Far more to the point is the prosaic character of Christian lives. Beauty and poetic wonder are not only missing in our relationship with God – they are missing from our lives. My experience is that Byzantine worship is no guarantee of beauty within its participants. However, it does not underwrite the banality of modern culture.

Several years back I was speaking with a small Russian choir, touring the United States from St. Petersburg. They were all Church singers, but also singers from various opera companies in St. Petersburg as well. Needless to say they were an exceedingly talented group. One of the hymns they had sung that night was a particularly difficult and moving piece by the Russian composer, Chesnokov. In the course of the conversation I noted the great beauty with which it was written and with which it had been sung that night. One of the choral members told that that it required careful spiritual preparation (“that all needed to be without anger and at peace with one another”) before this hymn could be properly sung.

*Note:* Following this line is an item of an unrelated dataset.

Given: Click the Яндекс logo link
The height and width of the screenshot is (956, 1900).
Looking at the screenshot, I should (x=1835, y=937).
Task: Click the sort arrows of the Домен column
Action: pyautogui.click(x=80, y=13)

Of course, this is not only true of the exquisite music of Chesnokov or other stellar writers – it is also true of a small four-member choir offering the most simple tunes of Obikhod chant on a Sunday morning. Four average voices will never sound like the trained voices of the Russian opera – but they can find beauty – first within and then as an offering of song. In that offering, other lives are transformed and lifted to realm of beauty that is Christ among us.

I do not wish to be foolish or dishonest: beauty, transcendant beauty is and transforming beauty is not the peculiar property of Orthodox Christianity. God is indeed everywhere present and filling all things. And he desires that all participate in His life (which is also a participation in Beauty). I do not offer this as an observation of ecumenism – merely as a resurrection that God is free and “does whatsover He pleases.”

I do, however, offer this in order to encourage Christians to consider such things as Beauty and music – and many other aspects of our lives when considering devotion to God and the presentation of the Gospel. The world in which we live (much of it, anyway) is hungry less for a careful presentation of the Christian doctrine of the atonement than for an encounter with the true and living God. Of course, such careful presentations are not foreign to God, but they rarely manage to rise above the level of religious rhetoric. The desire for beauty is far more than mere aesthetics. Mother Theresa once said that she wanted to do “something beautiful for Jesus.” She did not fail.